Most live in schools, which therefore no longer function. Hundreds of thousands of children do not attend classes because the schools have become dormitories. Some displaced people live in other public buildings, the luckiest in houses, small apartments, even if they are usually occupied by 20-30 people. Those who have found nothing else live on the streets: there are kilometers of sidewalks full of tents, with the car parked next to them that serves as a storage room, a tent as a bedroom and the dining room under the sky. Now it is 20 degrees, but winter is coming here too, with cold and rain. For thousands of people it will be a huge problem: it is already a problem today to live without drinking water and toilets.

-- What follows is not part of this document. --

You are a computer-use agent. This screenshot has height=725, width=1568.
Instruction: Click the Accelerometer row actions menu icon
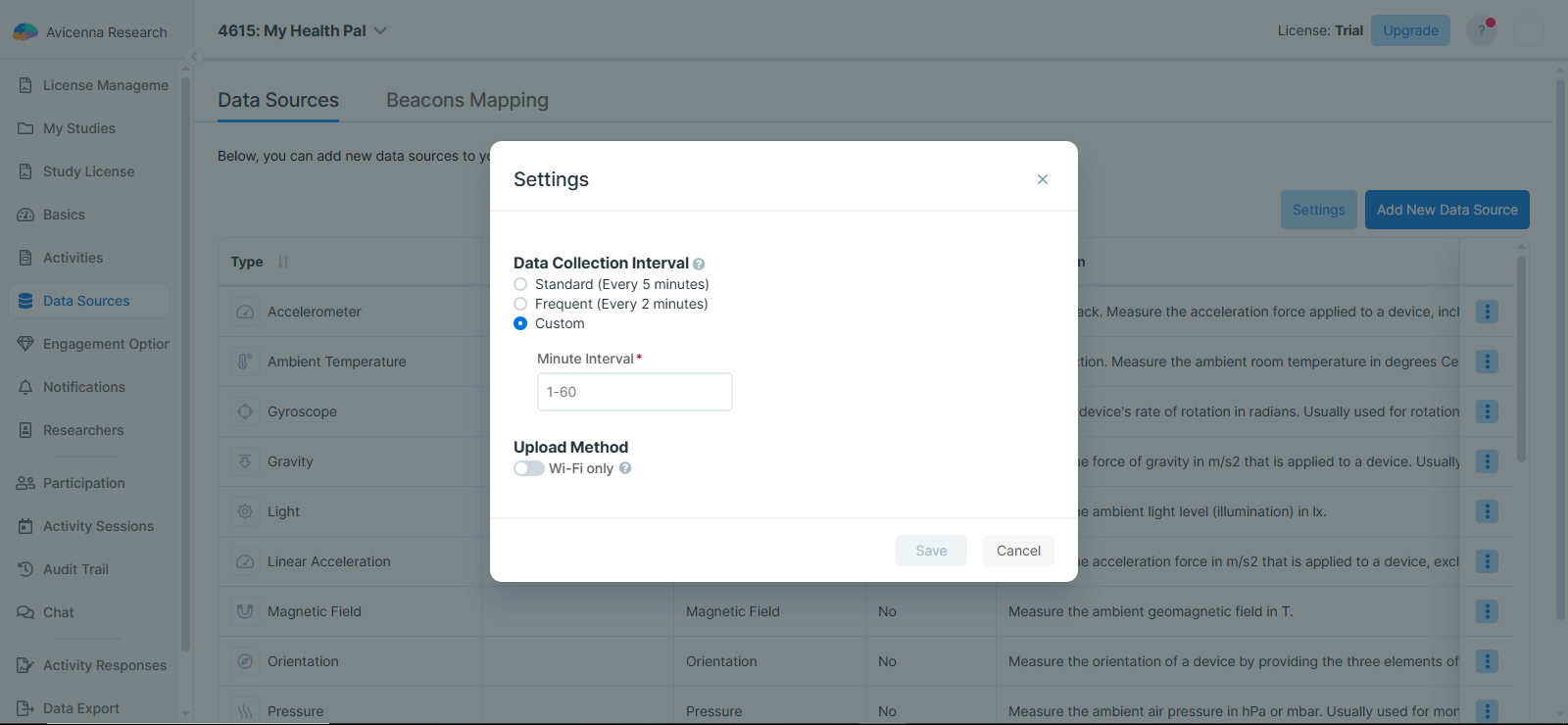(1487, 312)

The little nuns of Ivrea (the Sisters of Charity of the Immaculate Conception) work on the hill north of Beirut, they have 40-50 families housed in the villages around the convent, to whom we bring material aid and whom we support with the psychological counseling center and by carrying out activities for their children. We work where people have fled: Beirut, Mount Lebanon and part of the Bekaa. But we also work in war zones: in the south, in Marjayoun, there are 500 families (so 2-3 thousand people) who have decided not to abandon their village, despite the bombings: two AVSI workers remain with them. We are 5 kilometers from the border with Israel. We sent aid there with an escort from the Lebanese army.